Here's the context of those words in vs 11...read it all and notice the purpose of what he's saying.

Jeremiah 29:1-19 (NIV)
1 This is the text of the letter that the prophet Jeremiah sent from Jerusalem to the surviving elders among the exiles and to the priests, the prophets and all the other people Nebuchadnezzar had carried into exile from Jerusalem to Babylon.
2 (This was after King Jehoiachin and the queen mother, the court officials and the leaders of Judah and Jerusalem, the craftsmen and the artisans had gone into exile from Jerusalem.)
3 He entrusted the letter to Elasah son of Shaphan and to Gemariah son of Hilkiah, whom Zedekiah king of Judah sent to King Nebuchadnezzar in Babylon. It said:
4 This is what the LORD Almighty, the God of Israel, says to all those I carried into exile from Jerusalem to Babylon:
5 "Build houses and settle down; plant gardens and eat what they produce.
6 Marry and have sons and daughters; find wives for your sons and give your daughters in marriage, so that they too may have sons and daughters. Increase in number there; do not decrease.
7 Also, seek the peace and prosperity of the city to which I have carried you into exile. Pray to the LORD for it, because if it prospers, you too will prosper."
8 Yes, this is what the LORD Almighty, the God of Israel, says: "Do not let the prophets and diviners among you deceive you. Do not listen to the dreams you encourage them to have.
9 They are prophesying lies to you in my name. I have not sent them," declares the LORD.
10 This is what the LORD says: "When seventy years are completed for Babylon, I will come to you and fulfill my gracious promise to bring you back to this place.
11 For I know the plans I have for you," declares the LORD, "plans to prosper you and not to harm you, plans to give you hope and a future.
12 Then you will call upon me and come and pray to me, and I will listen to you.
13 You will seek me and find me when you seek me with all your heart.
14 I will be found by you," declares the LORD, "and will bring you back from captivity.
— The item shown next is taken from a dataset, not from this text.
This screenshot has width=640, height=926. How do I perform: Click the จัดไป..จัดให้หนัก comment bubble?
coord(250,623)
I will gather you from all the nations and places where I have banished you," declares the LORD, "and will bring you back to the place from which I carried you into exile."
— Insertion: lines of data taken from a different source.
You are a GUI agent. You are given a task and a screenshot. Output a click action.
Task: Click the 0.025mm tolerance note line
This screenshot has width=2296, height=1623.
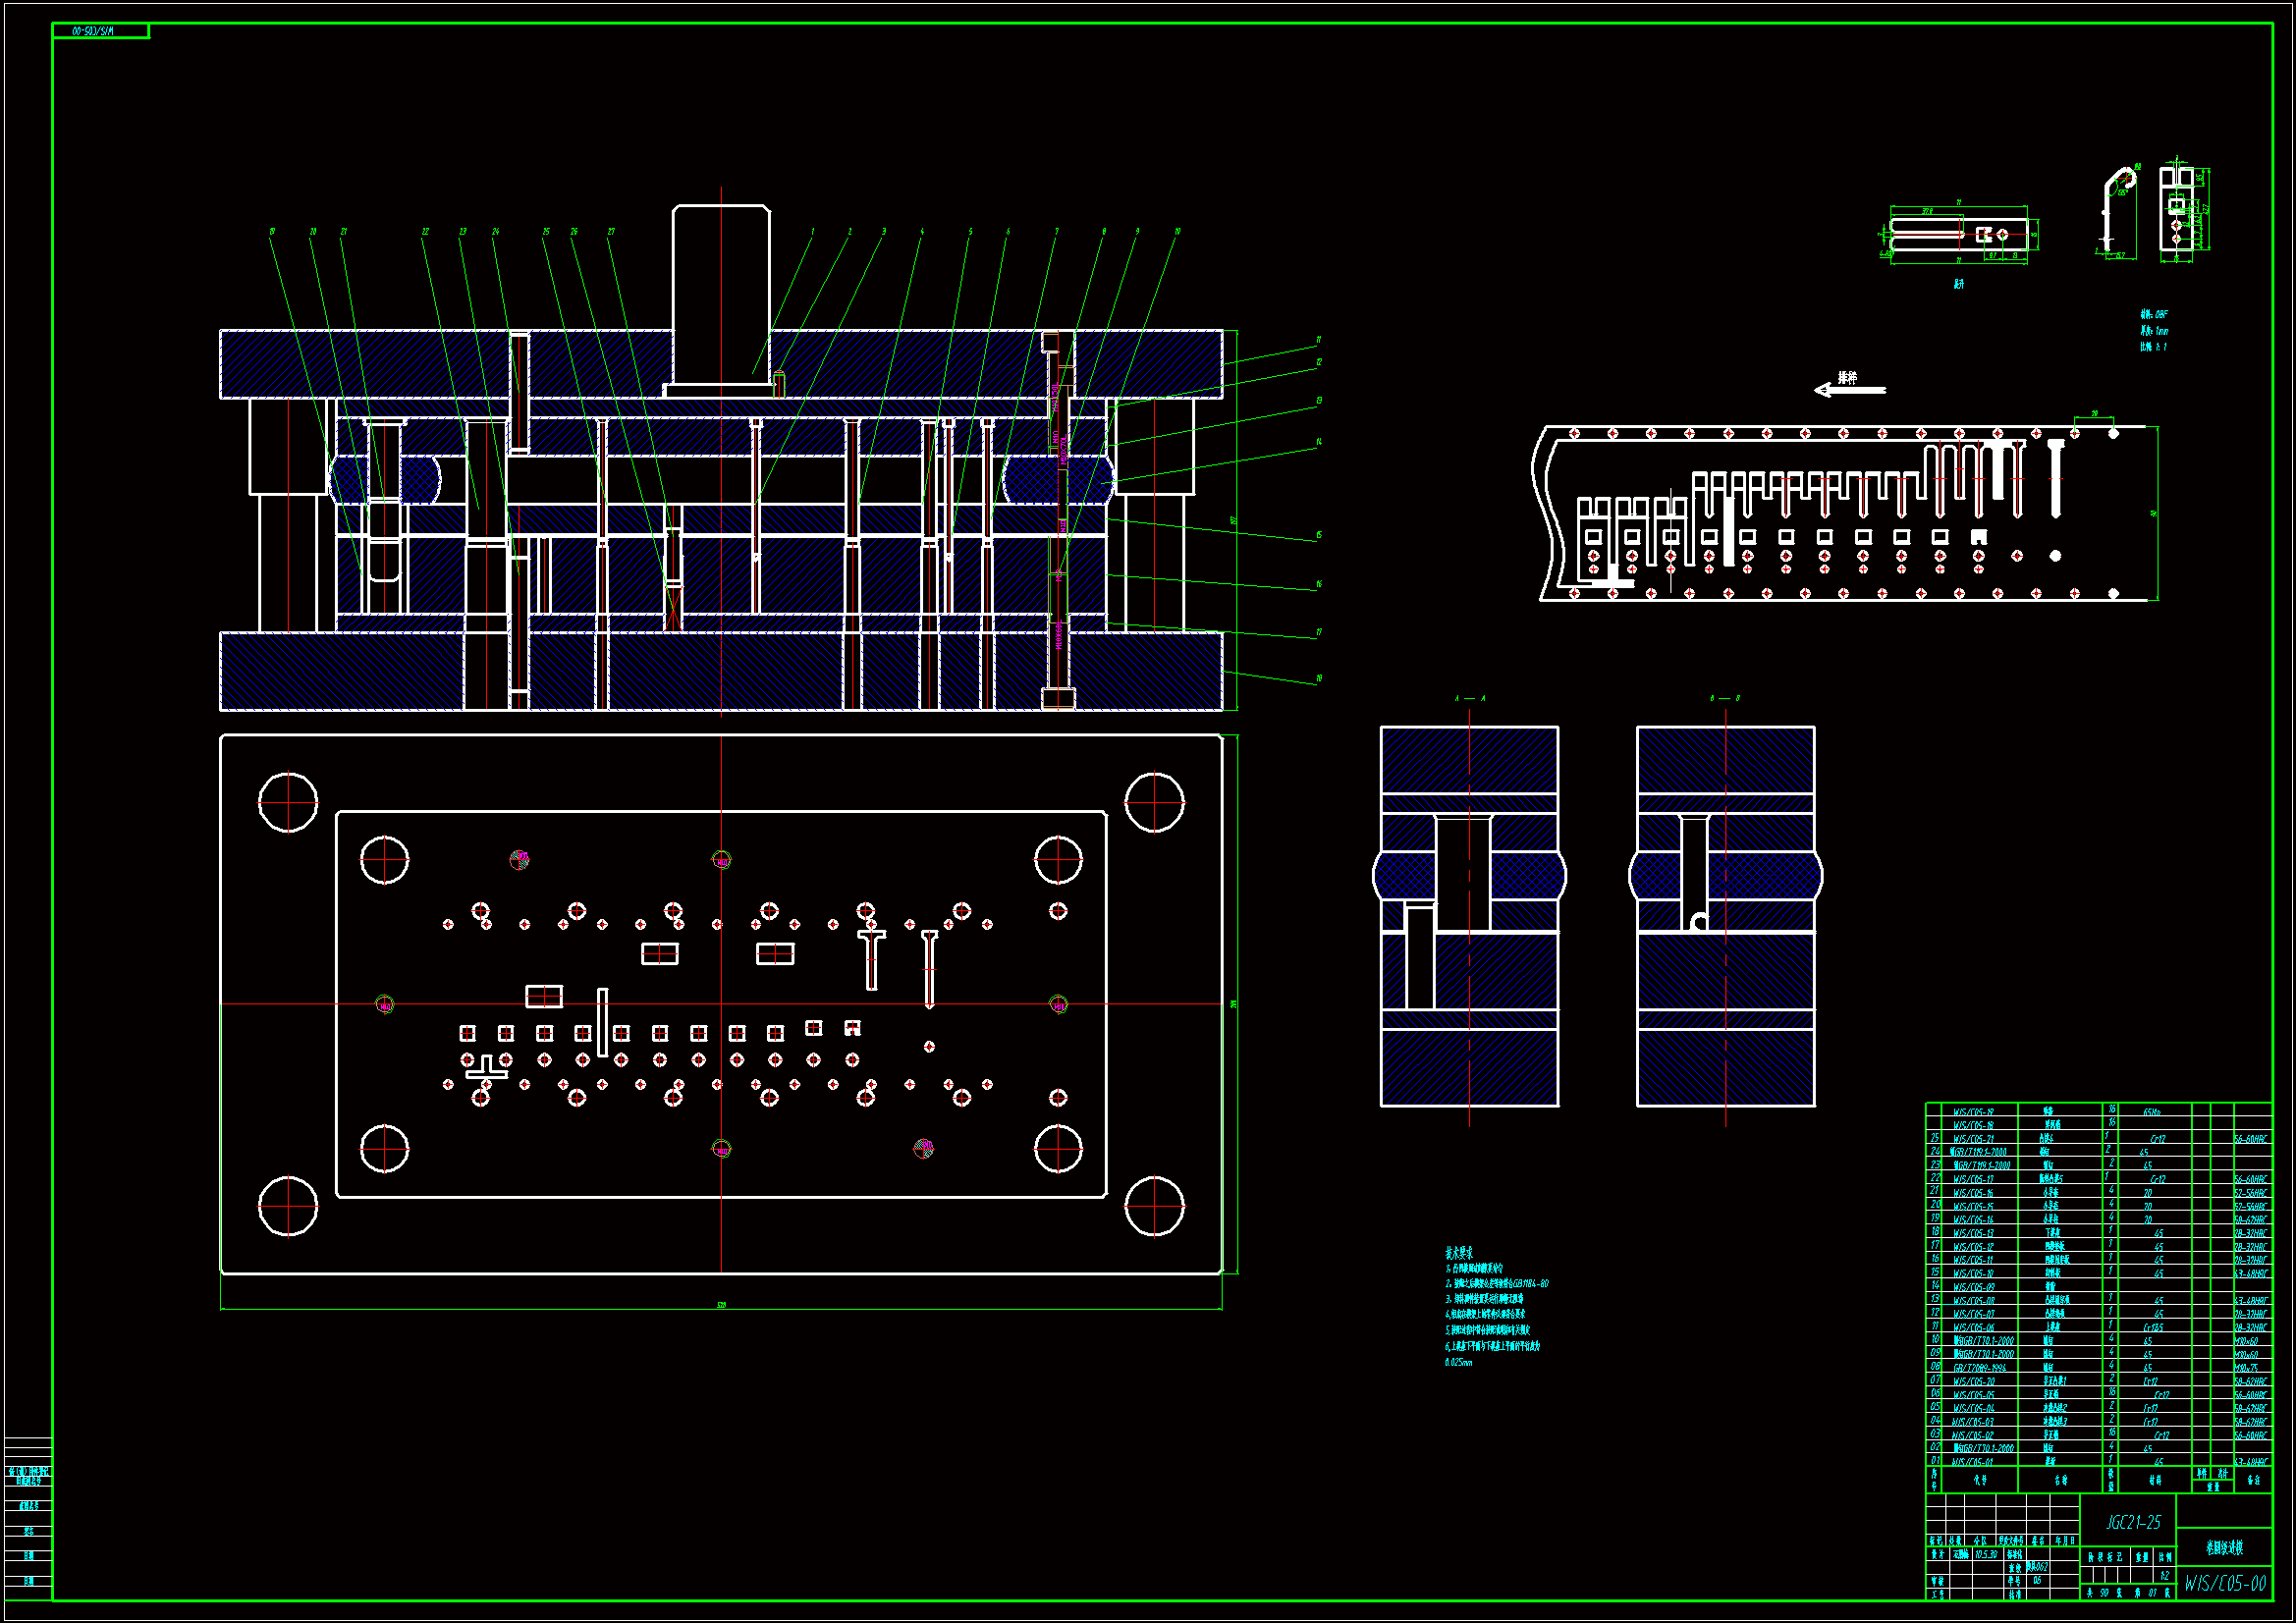(x=1458, y=1362)
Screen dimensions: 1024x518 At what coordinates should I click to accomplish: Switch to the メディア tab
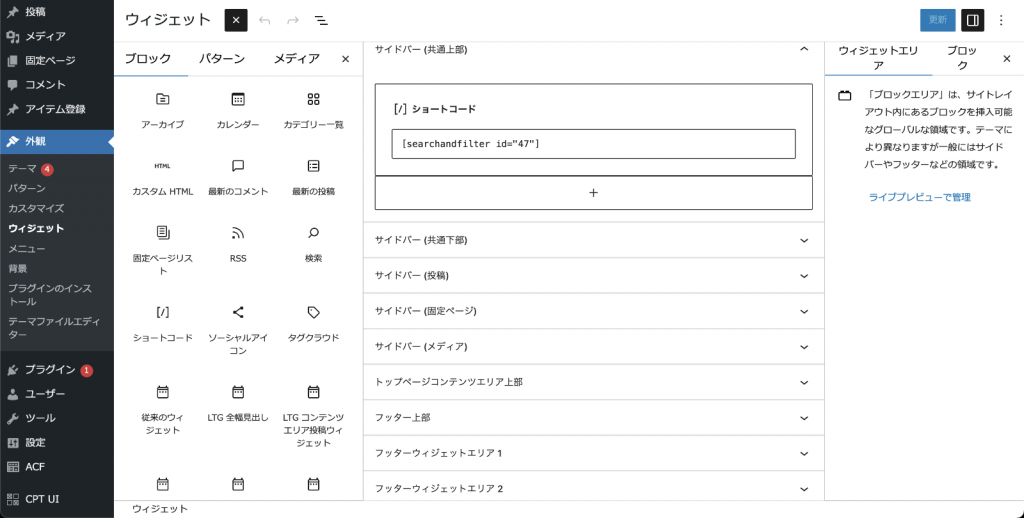point(297,59)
15 You may say, "The LORD has raised up prophets for us in Babylon,"
16 but this is what the LORD says about the king who sits on David's throne and all the people who remain in this city, your countrymen who did not go with you into exile--
17 yes, this is what the LORD Almighty says: "I will send the sword, famine and plague against them and I will make them like poor figs that are so bad they cannot be eaten.
18 I will pursue them with the sword, famine and plague and will make them abhorrent to all the kingdoms of the earth and an object of cursing and horror, of scorn and reproach, among all the nations where I drive them.
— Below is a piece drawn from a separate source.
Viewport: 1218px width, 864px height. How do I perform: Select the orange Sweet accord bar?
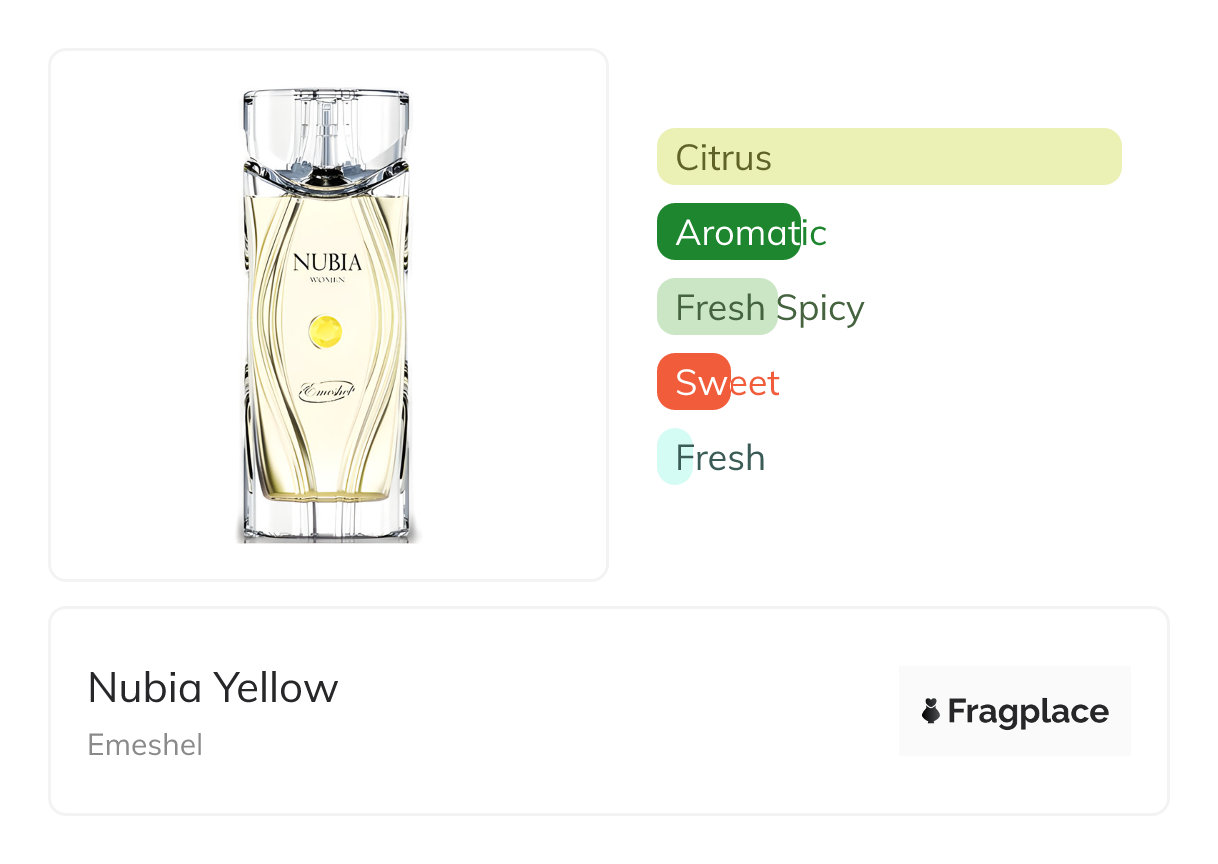point(692,382)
19 For they have not listened to my words," declares the LORD, "words that I sent to them again and again by my servants the prophets. And you exiles have not listened either," declares the LORD.


In the middle of the exile realities, God speaks to both explain the reasons, rebuke the false prophets who are saying 'this will all be over with soon', and make it clear that the time of exile will be kept.

Does God know the times?  Certainly.  But the cause of these problems clearly is the result of the nation's disobedience...not because God was arbitrary in purposing judgment.
Does God have plans for us?  Certainly.  Yet we are the ones who either cooperate with those plans or work against them...it's our choice.

Context, Context, Context...always absolutely necessary.